== Objective ==
Extract and reproduce exactly the stretch of data from the line containing "Expand the Tools submenu chevron" through the end of the data, both ends included.
....
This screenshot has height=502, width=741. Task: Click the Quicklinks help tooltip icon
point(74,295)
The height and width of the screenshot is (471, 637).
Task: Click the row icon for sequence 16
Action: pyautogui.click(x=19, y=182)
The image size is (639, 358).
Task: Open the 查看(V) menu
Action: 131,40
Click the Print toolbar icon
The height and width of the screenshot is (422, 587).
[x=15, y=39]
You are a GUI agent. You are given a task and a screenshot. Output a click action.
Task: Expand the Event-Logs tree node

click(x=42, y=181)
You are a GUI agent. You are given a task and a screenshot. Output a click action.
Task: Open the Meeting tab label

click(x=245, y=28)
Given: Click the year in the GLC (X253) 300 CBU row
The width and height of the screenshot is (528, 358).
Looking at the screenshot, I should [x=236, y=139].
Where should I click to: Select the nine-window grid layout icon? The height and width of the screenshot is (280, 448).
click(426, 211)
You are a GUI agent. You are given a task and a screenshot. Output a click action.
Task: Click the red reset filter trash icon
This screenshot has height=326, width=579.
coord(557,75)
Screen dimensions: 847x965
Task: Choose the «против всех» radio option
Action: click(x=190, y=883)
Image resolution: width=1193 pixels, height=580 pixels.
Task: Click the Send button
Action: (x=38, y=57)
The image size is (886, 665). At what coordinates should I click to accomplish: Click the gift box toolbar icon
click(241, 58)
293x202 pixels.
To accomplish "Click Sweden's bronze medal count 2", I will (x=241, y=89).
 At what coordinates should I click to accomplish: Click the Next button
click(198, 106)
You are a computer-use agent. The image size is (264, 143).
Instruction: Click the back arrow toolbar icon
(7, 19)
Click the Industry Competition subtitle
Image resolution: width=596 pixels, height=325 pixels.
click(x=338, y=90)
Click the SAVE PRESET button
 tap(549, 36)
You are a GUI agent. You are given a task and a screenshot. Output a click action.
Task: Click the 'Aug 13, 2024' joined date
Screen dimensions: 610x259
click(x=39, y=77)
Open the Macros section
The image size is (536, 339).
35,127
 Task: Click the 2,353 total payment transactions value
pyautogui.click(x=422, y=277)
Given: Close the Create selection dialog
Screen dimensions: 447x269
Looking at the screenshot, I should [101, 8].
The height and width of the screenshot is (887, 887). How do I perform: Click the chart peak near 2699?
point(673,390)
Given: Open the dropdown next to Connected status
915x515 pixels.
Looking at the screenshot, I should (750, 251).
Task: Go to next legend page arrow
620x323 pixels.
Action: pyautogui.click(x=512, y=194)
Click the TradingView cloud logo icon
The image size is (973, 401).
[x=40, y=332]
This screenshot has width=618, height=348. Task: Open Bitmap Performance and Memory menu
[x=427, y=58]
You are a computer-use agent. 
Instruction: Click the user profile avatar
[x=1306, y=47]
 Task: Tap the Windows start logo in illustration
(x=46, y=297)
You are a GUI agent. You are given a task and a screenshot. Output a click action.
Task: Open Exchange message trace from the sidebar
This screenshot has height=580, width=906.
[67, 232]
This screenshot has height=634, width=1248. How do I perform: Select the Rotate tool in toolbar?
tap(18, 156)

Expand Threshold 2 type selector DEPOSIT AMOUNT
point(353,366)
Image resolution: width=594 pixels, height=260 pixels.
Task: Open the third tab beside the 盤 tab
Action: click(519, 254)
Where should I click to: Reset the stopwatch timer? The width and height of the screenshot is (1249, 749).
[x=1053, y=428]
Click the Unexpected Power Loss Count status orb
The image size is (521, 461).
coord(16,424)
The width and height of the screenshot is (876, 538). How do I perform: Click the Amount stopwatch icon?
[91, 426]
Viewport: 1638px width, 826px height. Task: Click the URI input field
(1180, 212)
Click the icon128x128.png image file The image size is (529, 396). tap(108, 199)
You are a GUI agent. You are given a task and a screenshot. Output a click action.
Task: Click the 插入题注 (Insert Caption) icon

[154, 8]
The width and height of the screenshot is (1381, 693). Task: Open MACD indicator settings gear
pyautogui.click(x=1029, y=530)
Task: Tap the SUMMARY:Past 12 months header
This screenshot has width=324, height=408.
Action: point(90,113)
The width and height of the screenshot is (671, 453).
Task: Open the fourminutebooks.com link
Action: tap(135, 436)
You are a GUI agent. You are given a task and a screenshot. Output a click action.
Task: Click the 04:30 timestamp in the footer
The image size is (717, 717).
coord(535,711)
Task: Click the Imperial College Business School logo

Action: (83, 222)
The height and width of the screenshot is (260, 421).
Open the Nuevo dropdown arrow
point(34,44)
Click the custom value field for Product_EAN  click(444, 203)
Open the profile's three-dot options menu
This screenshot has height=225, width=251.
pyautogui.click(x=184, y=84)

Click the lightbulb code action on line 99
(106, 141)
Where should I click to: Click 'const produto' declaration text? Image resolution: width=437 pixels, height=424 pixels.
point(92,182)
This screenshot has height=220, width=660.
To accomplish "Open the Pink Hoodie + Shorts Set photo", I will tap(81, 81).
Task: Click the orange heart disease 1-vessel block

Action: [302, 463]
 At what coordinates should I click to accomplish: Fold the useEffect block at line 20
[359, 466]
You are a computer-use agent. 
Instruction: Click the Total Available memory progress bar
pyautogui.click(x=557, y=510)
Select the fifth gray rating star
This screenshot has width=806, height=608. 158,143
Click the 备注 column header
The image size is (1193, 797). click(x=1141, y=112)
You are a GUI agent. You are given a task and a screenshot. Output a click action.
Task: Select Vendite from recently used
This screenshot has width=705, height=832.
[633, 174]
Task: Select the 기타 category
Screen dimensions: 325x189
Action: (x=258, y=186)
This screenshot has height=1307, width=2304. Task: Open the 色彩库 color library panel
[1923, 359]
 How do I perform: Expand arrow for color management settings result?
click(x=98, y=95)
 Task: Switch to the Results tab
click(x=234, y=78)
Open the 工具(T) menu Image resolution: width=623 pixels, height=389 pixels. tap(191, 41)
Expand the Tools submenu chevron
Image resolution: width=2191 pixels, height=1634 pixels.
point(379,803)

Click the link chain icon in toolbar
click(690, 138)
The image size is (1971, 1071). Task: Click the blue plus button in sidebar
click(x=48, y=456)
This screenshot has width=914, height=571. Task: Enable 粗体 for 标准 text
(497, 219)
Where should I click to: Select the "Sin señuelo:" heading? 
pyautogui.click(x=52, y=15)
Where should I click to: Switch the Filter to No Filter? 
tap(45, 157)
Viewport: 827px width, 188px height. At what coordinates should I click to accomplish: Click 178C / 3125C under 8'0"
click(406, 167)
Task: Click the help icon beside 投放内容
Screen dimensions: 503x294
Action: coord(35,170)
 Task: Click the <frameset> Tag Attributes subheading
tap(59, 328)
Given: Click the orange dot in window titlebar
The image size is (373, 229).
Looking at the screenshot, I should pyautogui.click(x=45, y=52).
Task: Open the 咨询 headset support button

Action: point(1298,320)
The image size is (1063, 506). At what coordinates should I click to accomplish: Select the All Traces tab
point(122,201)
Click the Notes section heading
....
== Complete answer ==
Expand the Tools submenu chevron
Image resolution: width=2191 pixels, height=1634 pixels.
point(379,803)

Click the link chain icon in toolbar
click(690, 138)
The image size is (1971, 1071). Task: Click the blue plus button in sidebar
click(x=48, y=456)
This screenshot has width=914, height=571. Task: Enable 粗体 for 标准 text
(497, 219)
Where should I click to: Select the "Sin señuelo:" heading? 
pyautogui.click(x=52, y=15)
Where should I click to: Switch the Filter to No Filter? 
tap(45, 157)
Viewport: 827px width, 188px height. At what coordinates should I click to accomplish: Click 178C / 3125C under 8'0"
click(406, 167)
Task: Click the help icon beside 投放内容
Screen dimensions: 503x294
Action: coord(35,170)
 Task: Click the <frameset> Tag Attributes subheading
tap(59, 328)
Given: Click the orange dot in window titlebar
The image size is (373, 229).
Looking at the screenshot, I should pyautogui.click(x=45, y=52).
Task: Open the 咨询 headset support button

Action: point(1298,320)
The image size is (1063, 506). At what coordinates should I click to accomplish: Select the All Traces tab
point(122,201)
Click the Notes section heading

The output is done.